Minister ELSWORTH Johnson in Parliament (Minister of MOFSTII) Photo Credit: Tribune
The government is eyeing a $1m minimum for investors to qualify for economic permanent residency by making non-real estate investments in The Bahamas, a Cabinet minister revealed last night.
Elsworth Johnson, minister of financial services, trade and industry and immigration, told Tribune Business that the Immigration (Amendment) Bill 2021 that was tabled alongside the budget is designed to “improve The Bahamas’ competitive edge” by expanding the routes through which high net worth individuals and their families can qualify for permanent residency.
Explaining that the reforms are designed to “unlock” the potential that economic permanent residency has for attracting wealthy investors and foreign exchange earnings to these shores, he added that such persons will have more options through which to qualify other than the present, narrow route of acquiring Bahamian real estate valued at $750,000 or more.

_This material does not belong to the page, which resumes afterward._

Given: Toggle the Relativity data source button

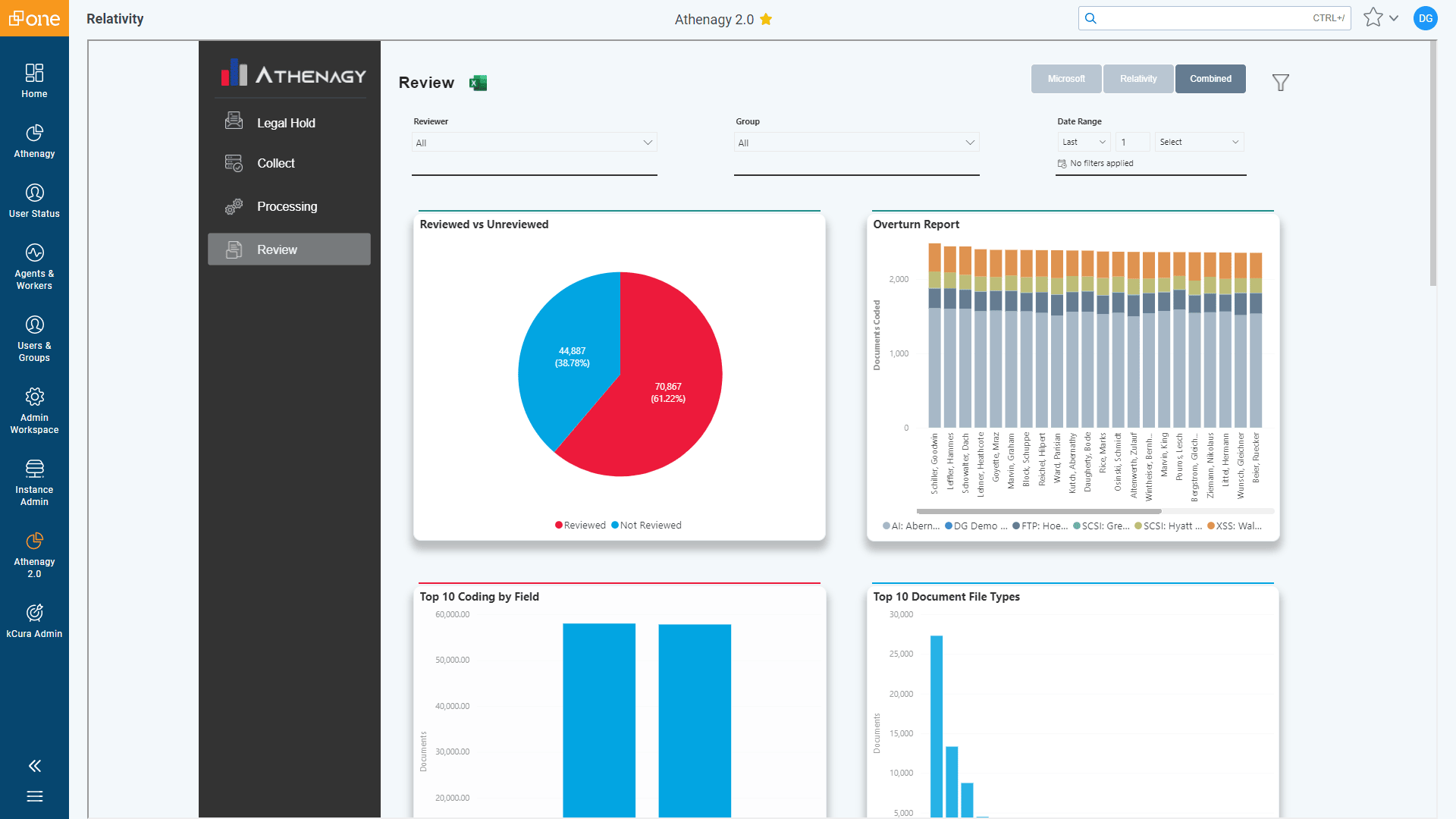Looking at the screenshot, I should tap(1138, 79).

The Bill’s reforms will permit investors to qualify via two other routes, one of which involves making investments “in The Bahamas of such a kind and of such an amount as may be so prescribed”, while the other involves a mix of such investment and real estate purchases.
“We’re looking at at least $1m,” Mr Johnson told this newspaper, when asked what the minimum investment will be for persons to qualify for permanent residency without acquiring real estate. He previously said in his contribution to the 2021-2022 budget debate that such “investments” would be in endowment funds targeted at education, sports, the arts and culture, and social development projects.
The minister last night said the government has yet to determine whether investments in government securities, such as bonds, or the proposed National Infrastructure Fund and sovereign wealth fund, would enable investors to qualify for economic permanent residency.
The reforms, Mr Johnson explained, were being driven by feedback from the Bahamian financial services industry and its clients, who were arguing the case for a more flexible regime to qualify for economic permanent residency, as well as the results of a “benchmarking exercise” conducted against competitor international financial centres (IFCs).
This had revealed that other jurisdictions offered permanent residency products linked to non-real estate investments, and Mr Johnson acknowledged that investors were not always inclined to acquire Bahamian real estate worth more than $750,000 – especially as a small condominium could suffice for digital economy era post-COVID-19.